The farm is 13 miles south of Downtown San Diego, but you really feel like you are in another world – or at least in another country.  In some ways you are!  You can see the rolling hills of Mexico just beyond the gardens.  The farm is named after a stray dog who wandered onto the land and into the hearts of the owners, Robin Taylor and Lucila De Alejandro.  Future plots were named after dogs as well: Bear and Kiki.  Kiki followed us throughout the tour.  I guess she’s a docent as well!  There is a fourth plot that has just been acquired, but the name is unknown at this time.  I’m hoping for Sweet Pea or Monsieur.  Just throwing that out there.  All four areas will be a total of 100 acres.  I must admit, knowing the owners are such dog lovers makes me love this place even more!

The reason I loved the private tour is that it’s really a peaceful spot to hang out for an hour and a half.  I was told the public tours on the second Saturday of the month are great, but can be crowded.  The Harvesting Tour can be arranged for groups of 10 or more, costs $10 per person, and you get to pick produce right off the vine to put into your grocery bag.  What could be a better way to spend the day? Make sure to bring a bag!  We walked past rows of pumpkins (12 different varieties), tomatoes, Swiss Chard, tomatillo, okra, and Lamb’s Quarters to name a few.  Everything is planted by hand and a butter knife!  You could take a tour during different times of the year and see and taste so many different things.  I’m thinking this will have to be a quarterly trip at least!!  My favorite part was the chicken coop.  Our guides told us to grab an ear of corn to offer the chickens.  They ran to us like Monsieur when I tell him his food is ready!  Check out the website to see all of the details on the various tours offered.

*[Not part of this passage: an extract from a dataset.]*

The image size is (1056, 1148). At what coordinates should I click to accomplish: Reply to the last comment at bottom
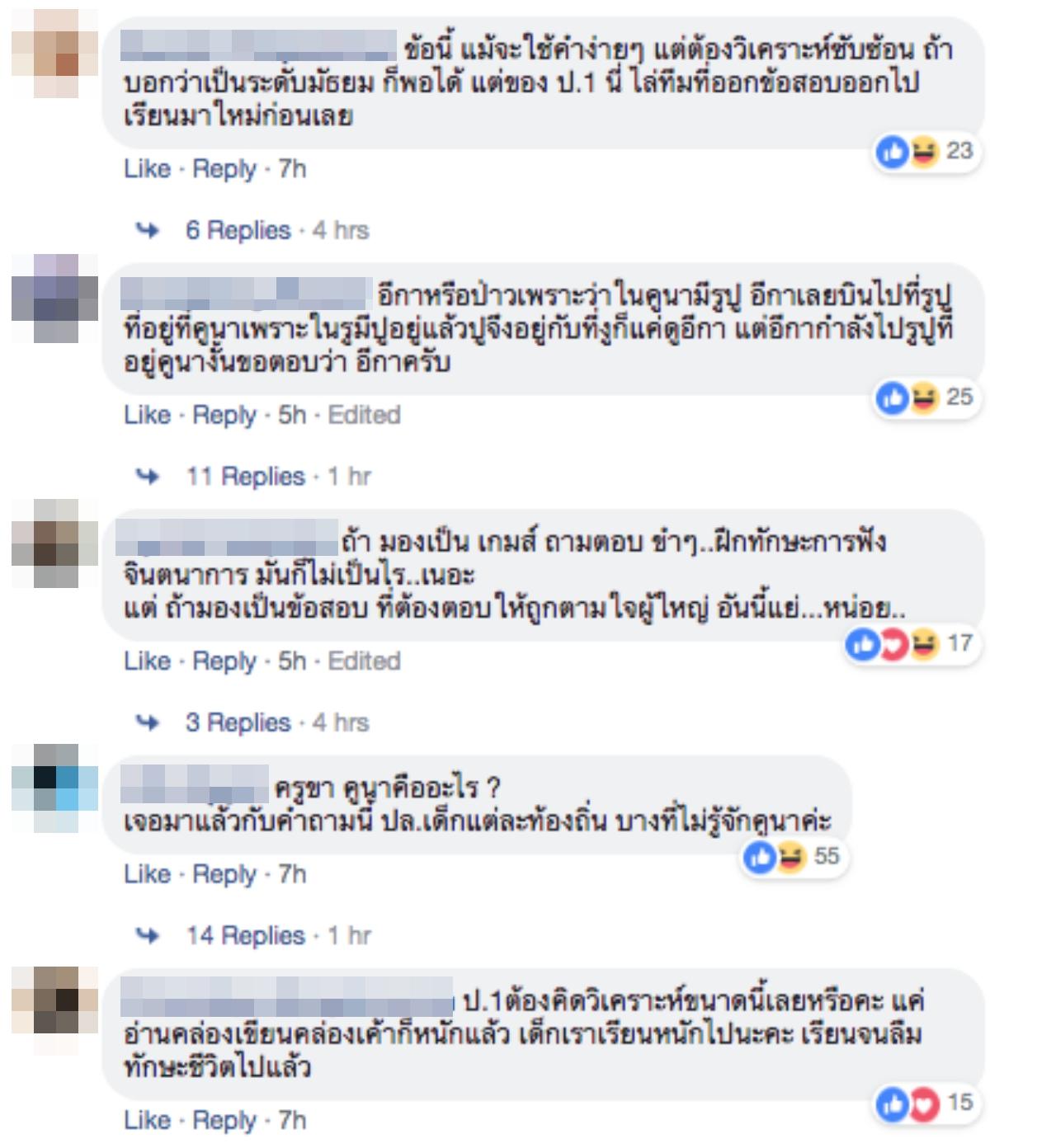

When I got home, I unpacked my loot and tried to figure out what to make.  I decided to keep it simple.  I sautéed the red onions in some olive oil until they had a nice caramelization, then I turned the heat down until they softened and became super sweet.  I threw in a pinch of salt and some ground black pepper, too.  It was Sunday, so we threw some hotdogs on the grill, bought some La Brea bread, and slathered the bread with horseradish.  We topped the hotdogs with the grilled onions (Franz said he could have just had a bowl of the onions alone.), some Stadium Mustard (a nod to Cleveland), and a little ketchup.  Perfect!  As a side, I had Franz grill the mini eggplants from Suzie’s.  I prepared the eggplants by slicing them in half lengthwise, placing them in a bowl with olive oil, honey, and 1 hot pepper from Suzie’s that I sliced lengthwise into 3 slices.  Seriously, you have to do this!  It doesn’t get easier than that??  The pepper packed a punch, but it was a nice balance to the sweetness of the honey and the earthiness of the Eggplant.  The next day, I had some left over grilled eggplants and sautéed red onions, so I improvised.  I cooked some thin spaghetti, and then I added the eggplants (chopped) and onions.  In addition, I took some tomatoes (some from our yard, too) and tore them with my hands and added that to the pasta.  I added some oregano, salt, ground black pepper, chili flakes, extra virgin olive oil, and some garlic.  Once in our bowls, I topped it with a little bit of Parmesan.  Add a glass of red wine and call it a night!  Actually, we ended the night with chocolate chip cookies I made the day before.  I still have some veggies to eat from my trip!  I will let you know what else I come up with during the week!  Also, let me know about a farm near you!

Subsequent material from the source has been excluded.